On standard (non-promotional) board rates, Bank Rakyat TDA-i is competitive. Maybank Islamic Fixed Deposit-i and CIMB Islamic Fixed Deposit-i sit around 1.95% p.a. for 12 months on their standard board rates — meaningfully below TDA-i's 2.40%. CIMB Islamic's TIA-i (Term Investment Account-i) periodically runs promotional campaigns that push the 12-month rate to 3.50-3.75% p.a. with bundled conditions (typically a fresh-fund requirement or a current-account linkage). If you can hit those promo windows, CIMB's TIA-i beats TDA-i. On board rate alone, TDA-i is the better passive choice. See our full breakdown in our best Islamic fixed deposit Malaysia roundup.
Is Al-Awfar's prize draw worth giving up TDA-i's 2.40% profit?

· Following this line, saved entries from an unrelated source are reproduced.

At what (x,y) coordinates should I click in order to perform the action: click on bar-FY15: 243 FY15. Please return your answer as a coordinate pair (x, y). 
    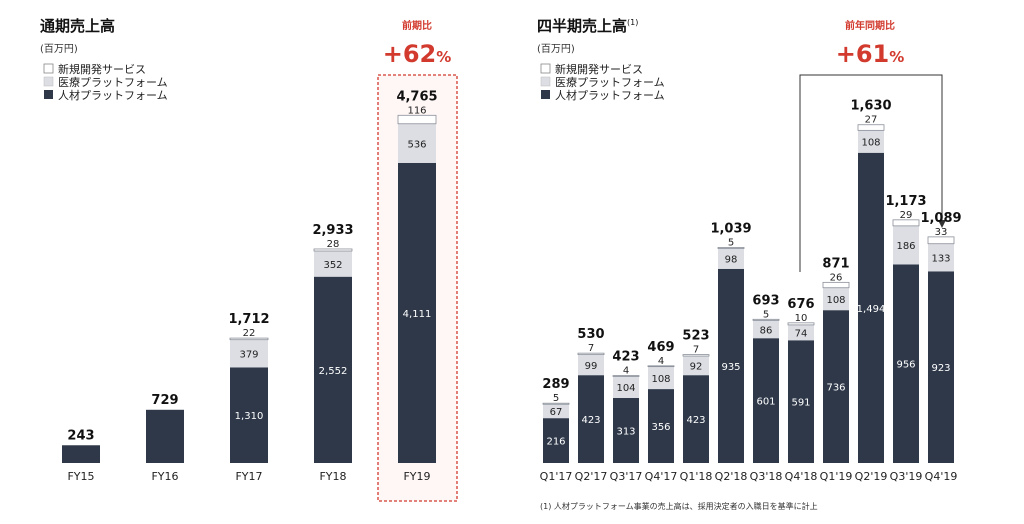
    Looking at the image, I should click on (81, 456).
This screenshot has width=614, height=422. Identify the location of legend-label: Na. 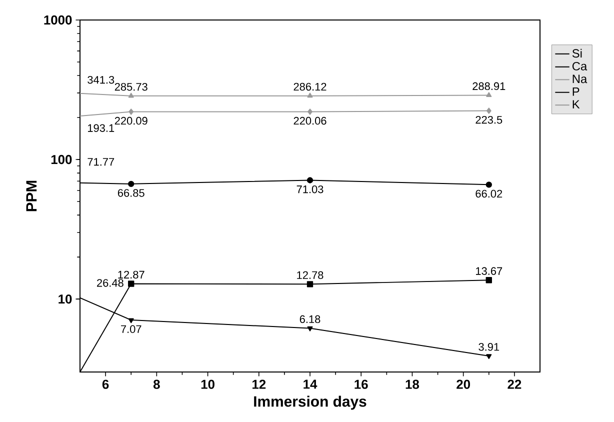
(580, 79).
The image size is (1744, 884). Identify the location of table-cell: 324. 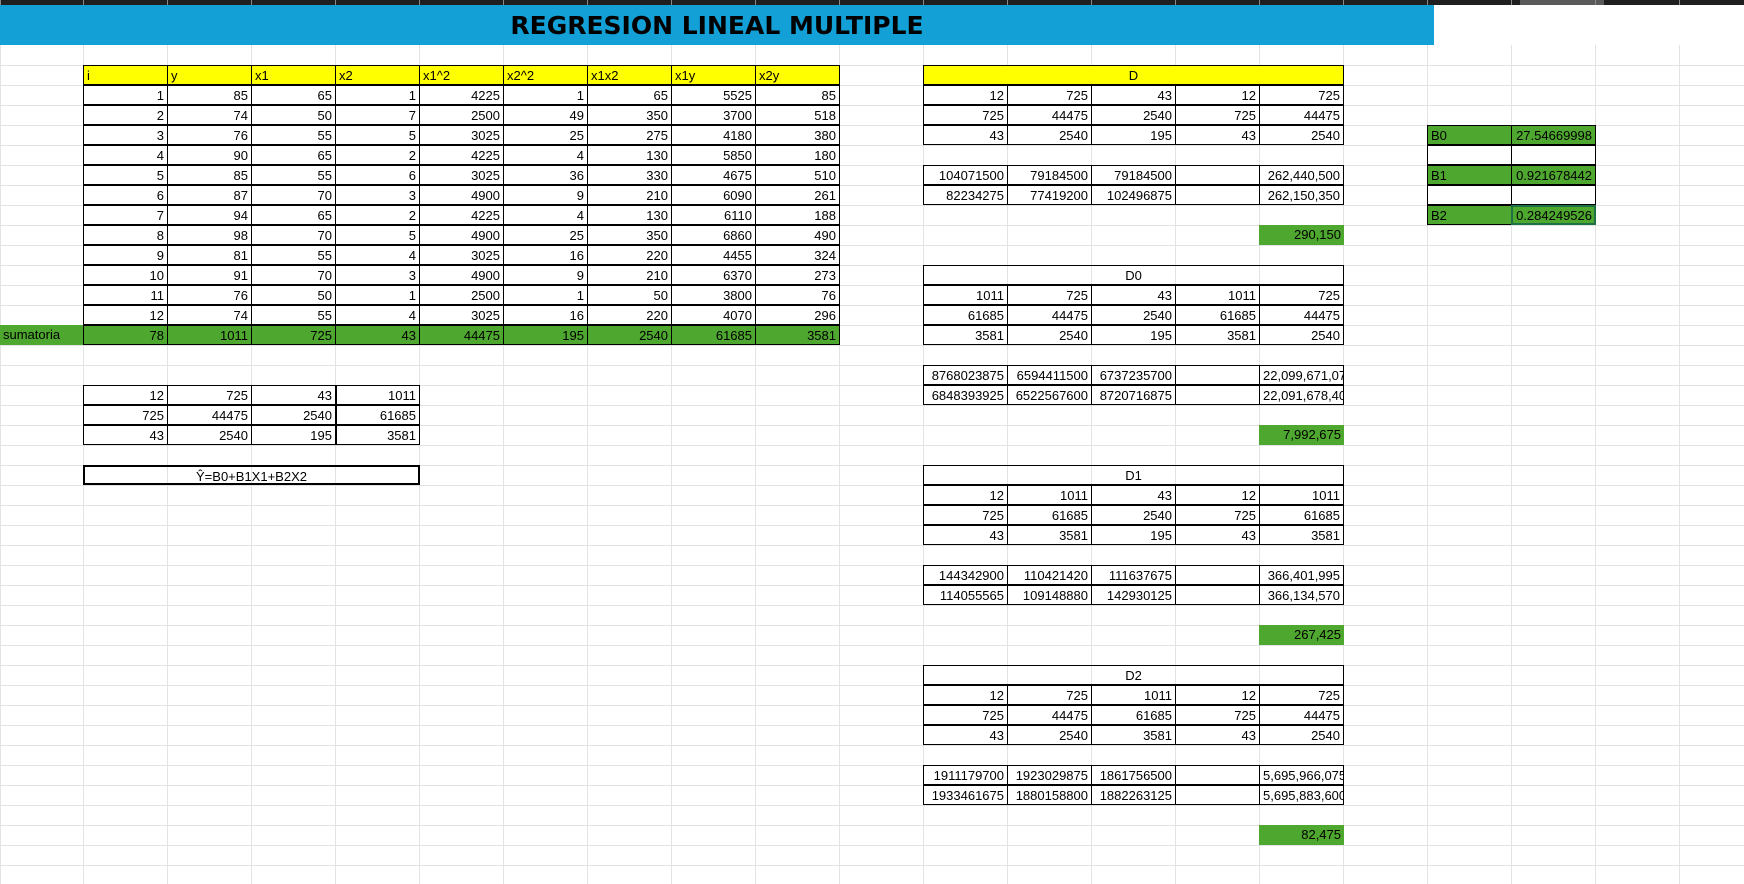
(798, 255).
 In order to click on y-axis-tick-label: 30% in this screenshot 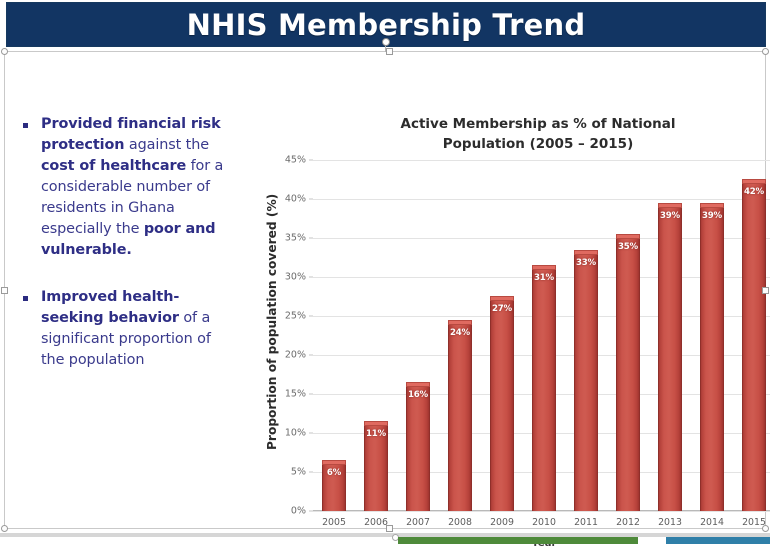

For most savers, no — the expected value of an Al-Awfar prize is far less than the yield gap. Crudely: at 2.40% p.a., RM 10,000 in TDA-i earns RM 240. To match that, Al-Awfar's prize-draw expected value would need to be RM 240+ per RM 10,000 placed per year — which it almost certainly isn't given how thinly RM 12 million in annual prizes is spread across the entire depositor base. The case for Al-Awfar is non-monetary: the lottery-style upside (a real chance, however small, of winning a Porsche Taycan or BMW i4), Shariah compliance, and the psychological dopamine of monthly draw participation. As pure yield maximisation, TDA-i wins. As entertainment with savings, Al-Awfar has a niche.
How does TDA-i's 2.40% compare to Bank Rakyat's other accounts?
It's their highest-yield Islamic deposit for retail savers without a promotional bundle. Bank Rakyat's general savings accounts pay closer to 0.25-0.50% p.a. (similar to peers). The TDA-i 12-60 month bracket at 2.40% is roughly 5-10x the savings-account rate. The trade-off is the lock-in: TDA-i forfeits all profit on premature withdrawal. If you want a similar yield with liquidity, your nearest comparable options are GXBank's GX Account (currently around 2.00% p.a. on default balance) or Boost Bank's tiered Jars (up to 3.30%, with conditions). See best Islamic savings account Malaysia for the liquid alternatives.
Last updated: May 2026. Bank Rakyat TDA-i profit rates verified from bankrakyat.com.my and RinggitPlus product listing. Bank Islam Al-Awfar PSR (99:1) effective 16 February 2025 per bankislam.com customer notice. PIDM member bank status verified from pidm.gov.my. Rates are subject to change — verify on official bank pages before placing funds.